The limitation is that the present source uses synthetic Wilson-Cowan data. The target system is known, and the sign matrix can be checked. Experimental neural data would be harder. There, the claim would require comparing learned traces against independently measured circuit constraints or perturbation responses.

The conclusion would change if equally accurate reservoirs consistently failed to retain population-level E-I signs. It would also change if the sign structure appeared before exposure or under unrelated training signals. In that case, the graph would not be carrying a Wilson-Cowan trace. It would be expressing an architectural bias. The present result points the other way: history becomes structure, and structure becomes future bias.

References

1. Manish Yadav, “Emergent E-I Structure in Performance-Evolved Reservoir Networks of Neuronal Population Dynamics,” arXiv:2603.13635, DOI: doi:10.48550/arxiv.2603.13635, 2026.

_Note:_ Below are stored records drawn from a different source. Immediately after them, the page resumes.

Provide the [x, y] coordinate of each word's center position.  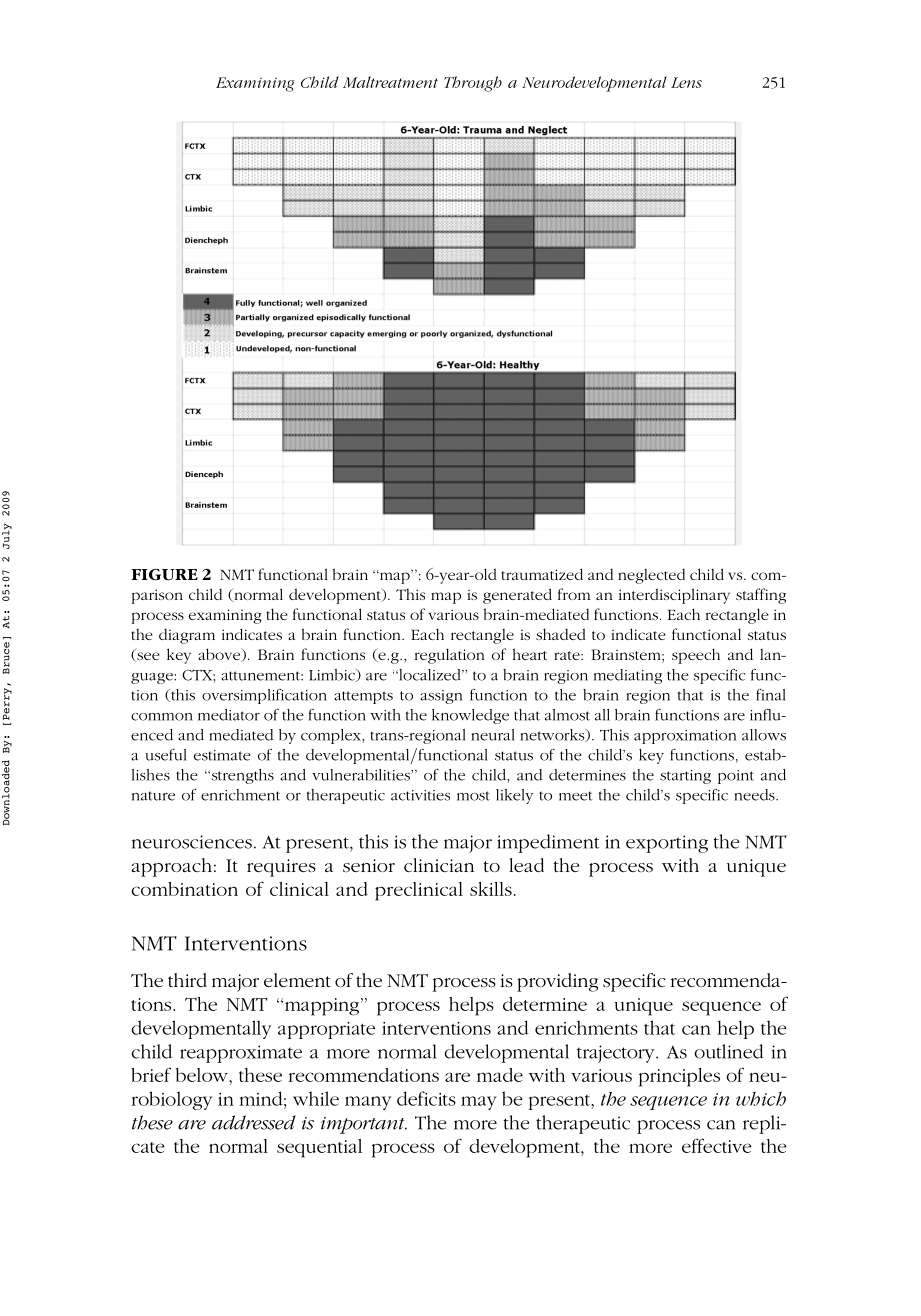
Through [473, 84]
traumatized [542, 574]
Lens [686, 82]
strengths [241, 776]
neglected [651, 576]
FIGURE [164, 575]
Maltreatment [390, 82]
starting [685, 777]
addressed [254, 1122]
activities [420, 795]
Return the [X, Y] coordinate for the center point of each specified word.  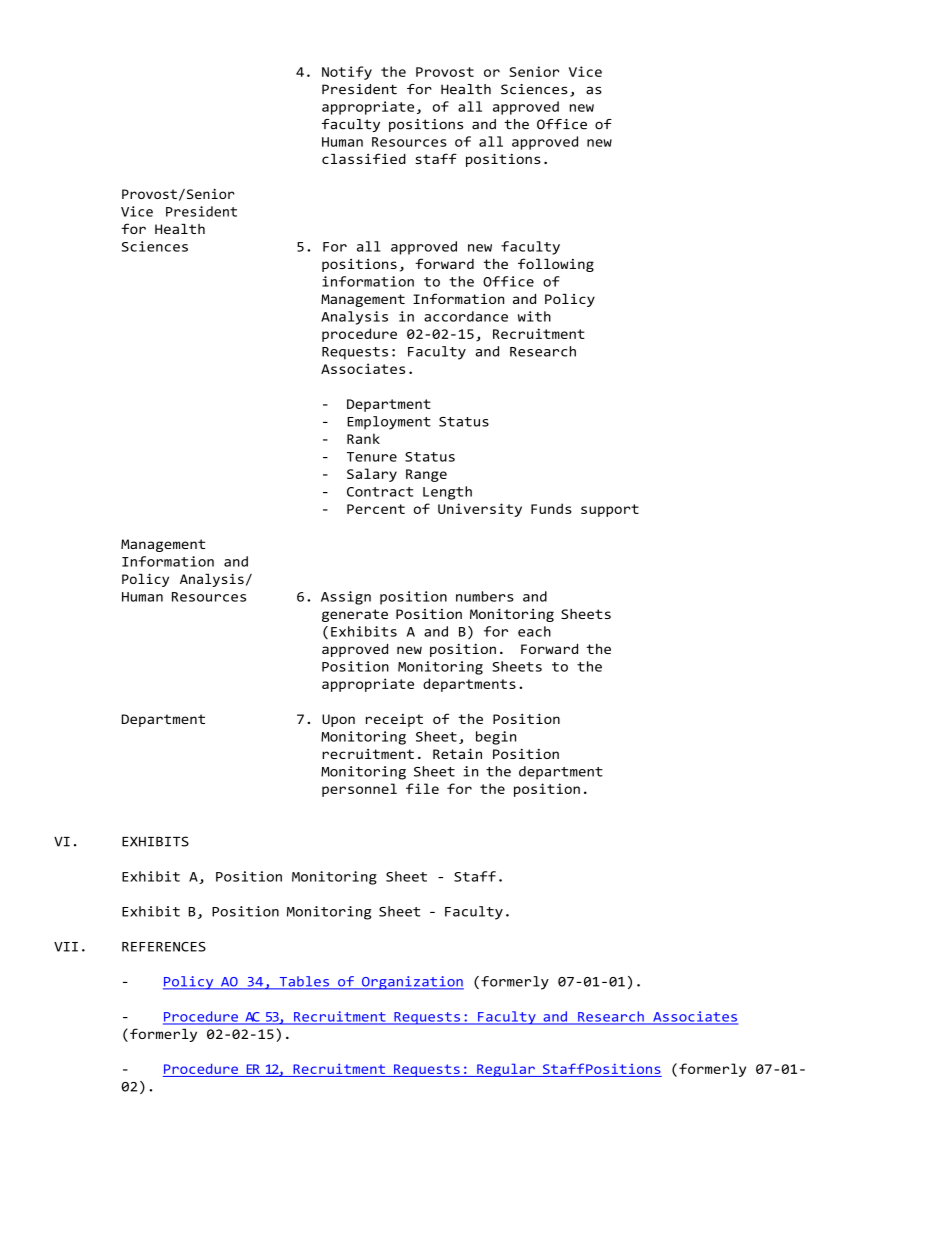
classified [364, 158]
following [556, 265]
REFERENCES [164, 947]
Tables [304, 982]
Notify [347, 73]
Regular [506, 1070]
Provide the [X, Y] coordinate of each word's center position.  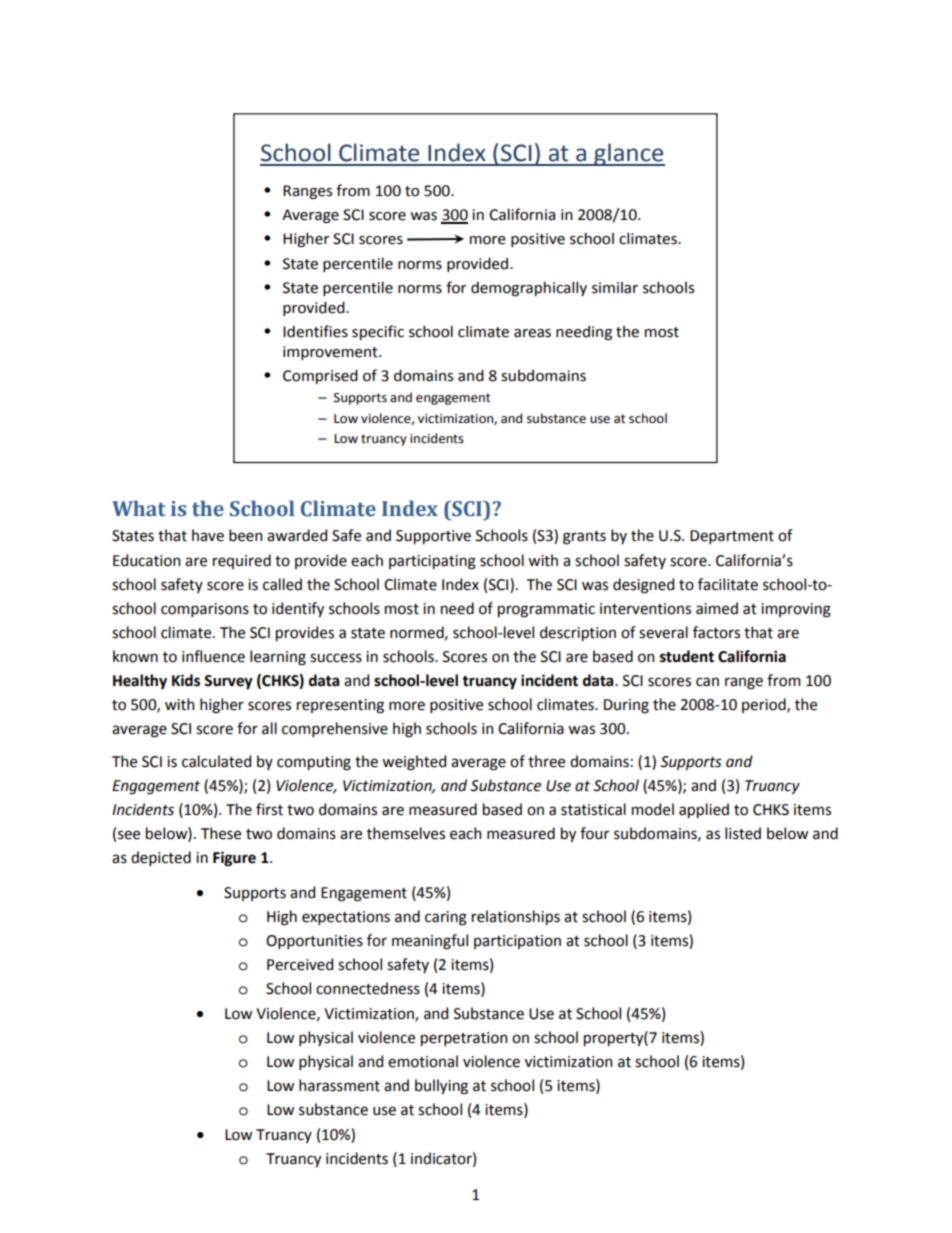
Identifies [315, 331]
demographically [529, 289]
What [139, 508]
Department [732, 537]
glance [628, 154]
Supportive [433, 537]
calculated [216, 761]
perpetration [464, 1039]
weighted [414, 763]
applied [704, 810]
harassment [339, 1085]
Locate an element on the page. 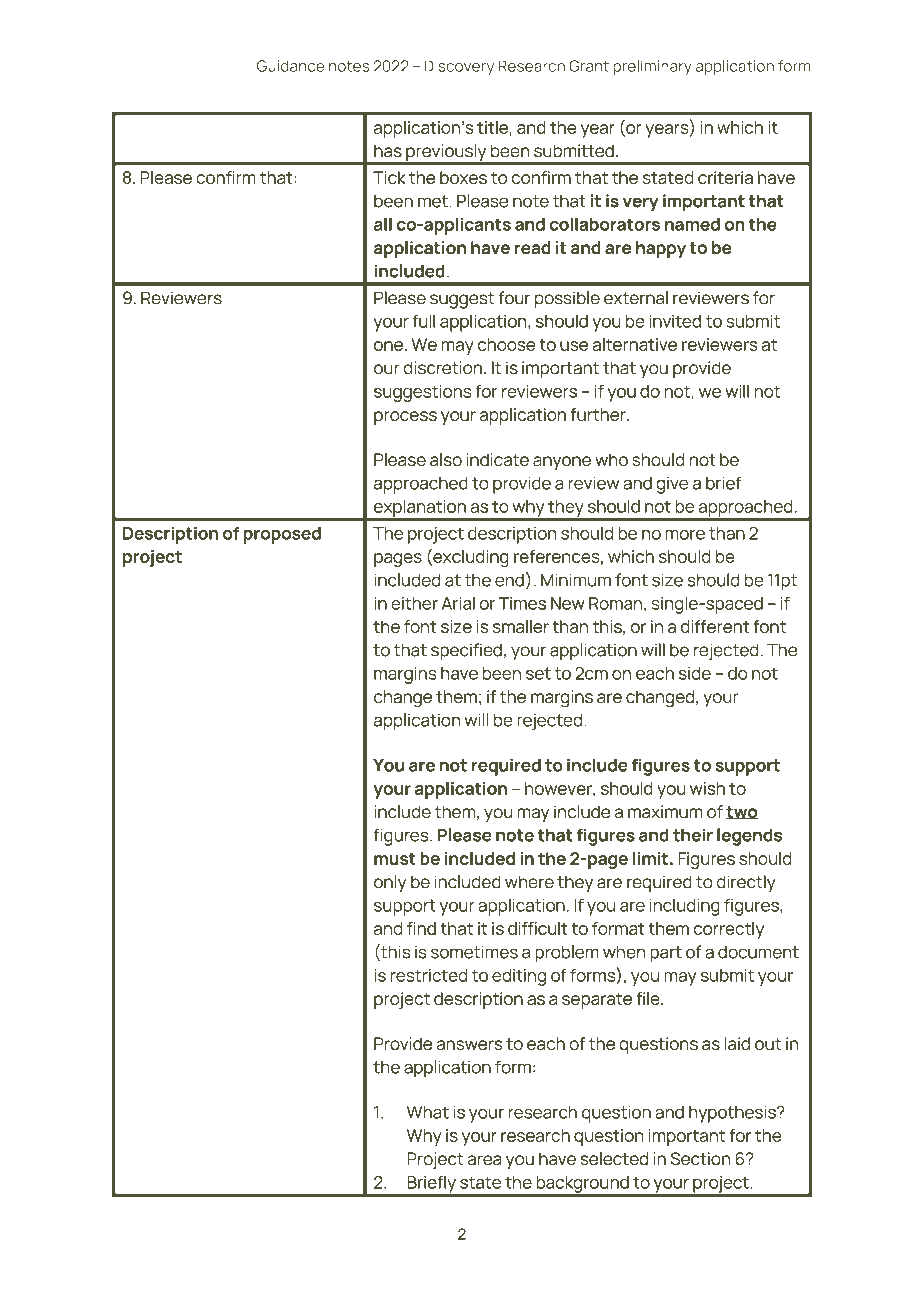 This image has height=1308, width=924. smaller is located at coordinates (521, 626).
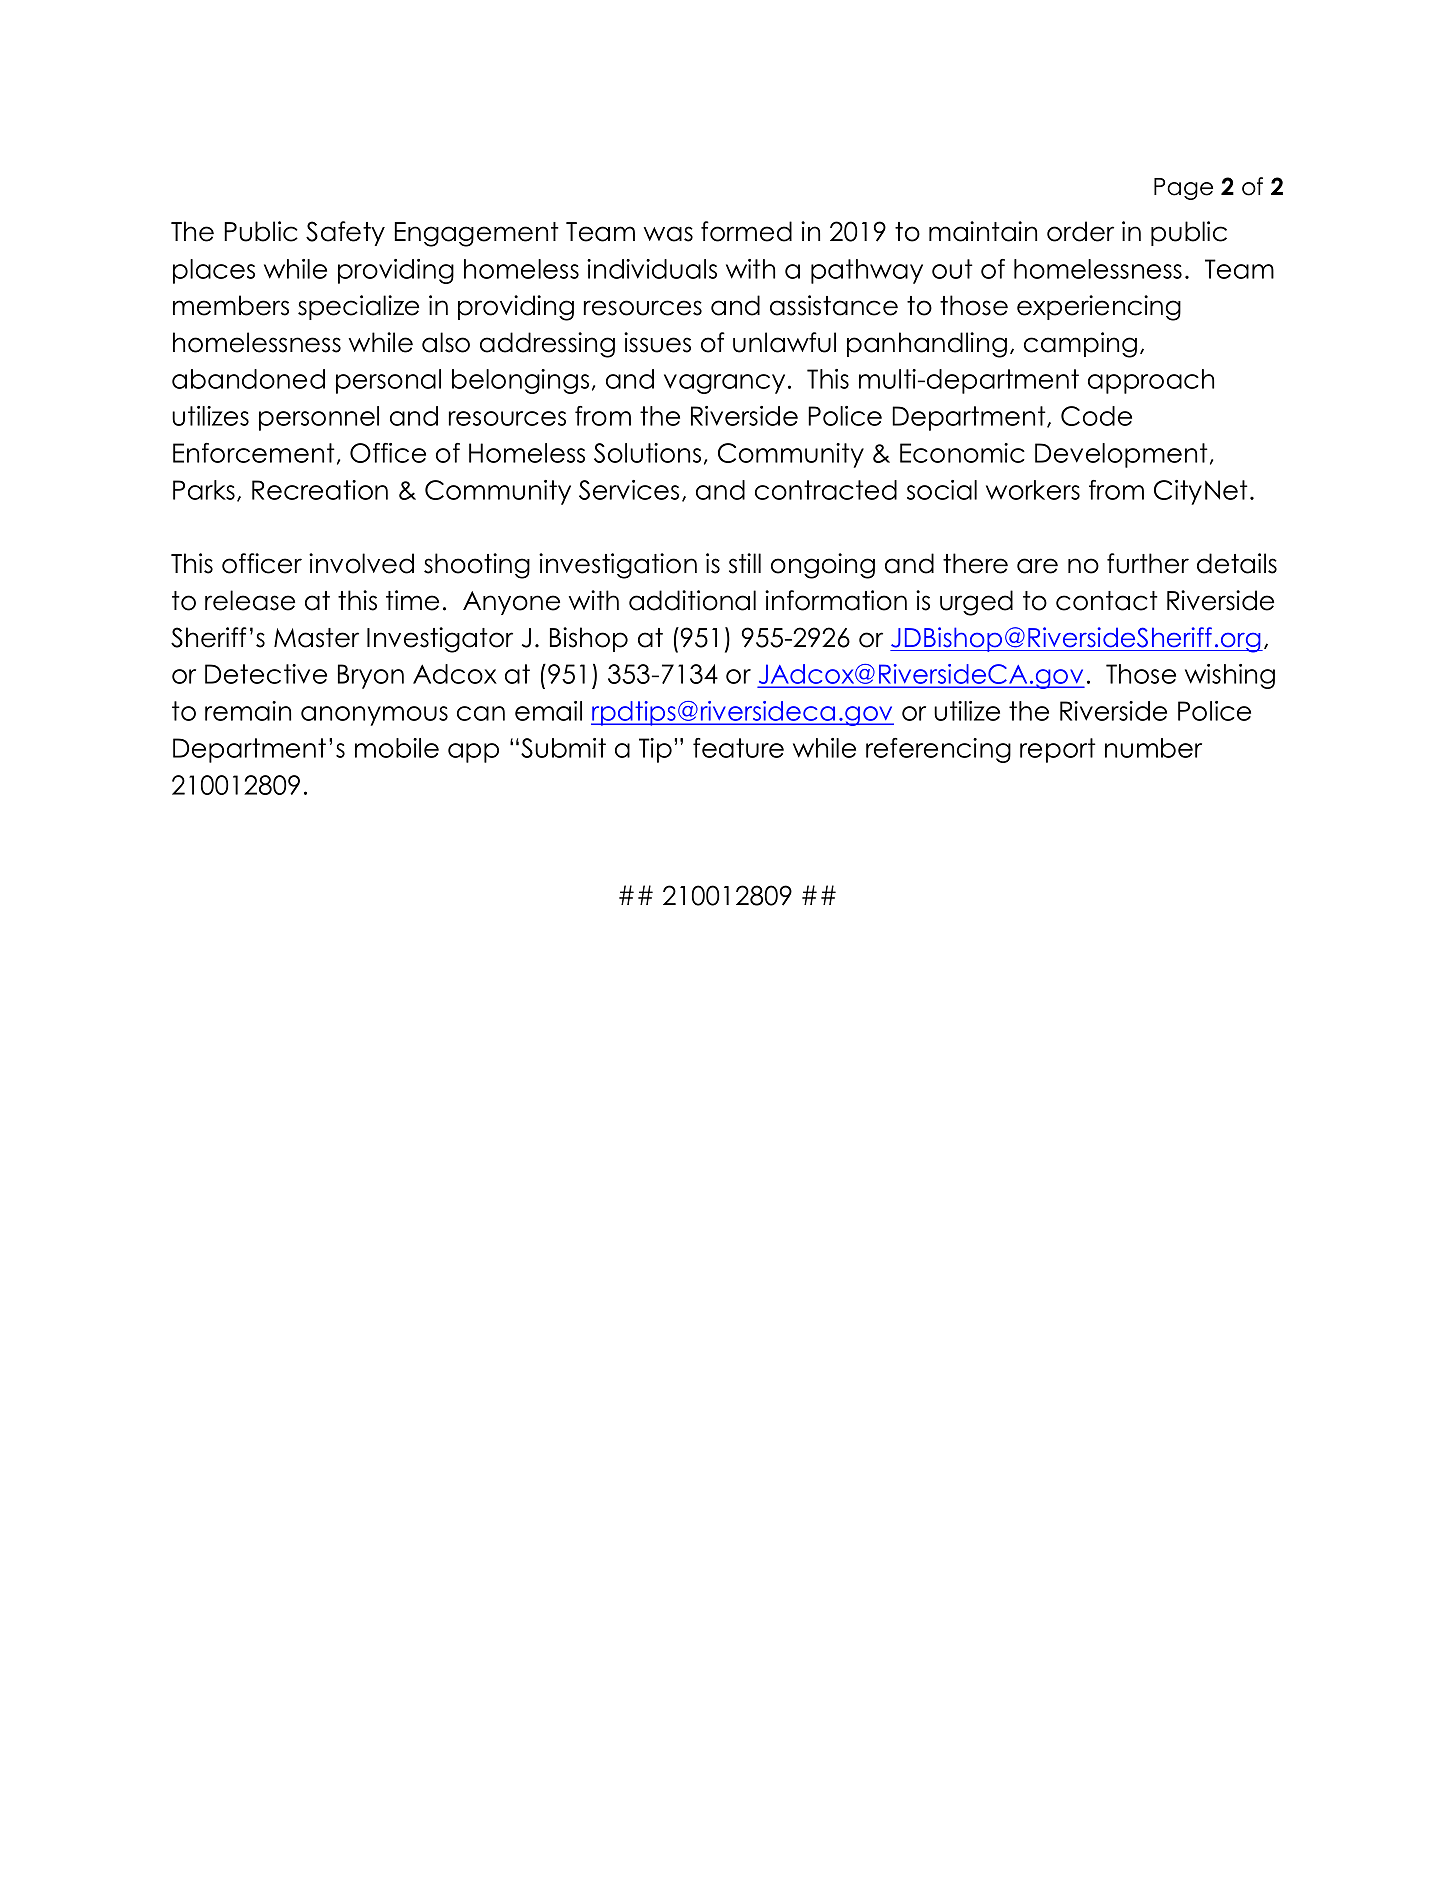  What do you see at coordinates (692, 600) in the screenshot?
I see `additional` at bounding box center [692, 600].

2. S. Ochs, “Pudding Theory: A Topological Theory of Information Fields,” QBist Lab Working Paper, 2026.

3. H. R. Wilson and J. D. Cowan, “Excitatory and inhibitory interactions in localized populations of model neurons,” Biophysical Journal 12, 1-24, 1972.

4. H. Jaeger, “The ‘echo state’ approach to analysing and training recurrent neural networks,” GMD Report 148, 2001.

5. W. Maass, T. Natschlager, and H. Markram, “Real-time computing without stable states: A new framework for neural computation based on perturbations,” Neural Computation 14, 2531-2560, 2002.

6. M. Yadav, S. Sinha, and M. Stender, “Evolution beats random chance: Performance-dependent network evolution for enhanced computational capacity,” Physical Review E 111, 014320, 2025.

7. R. Tremblay, S. Lee, and B. Rudy, “Gabaergic interneurons in the neocortex: From cellular properties to circuits,” Neuron 91, 260-292, 2016.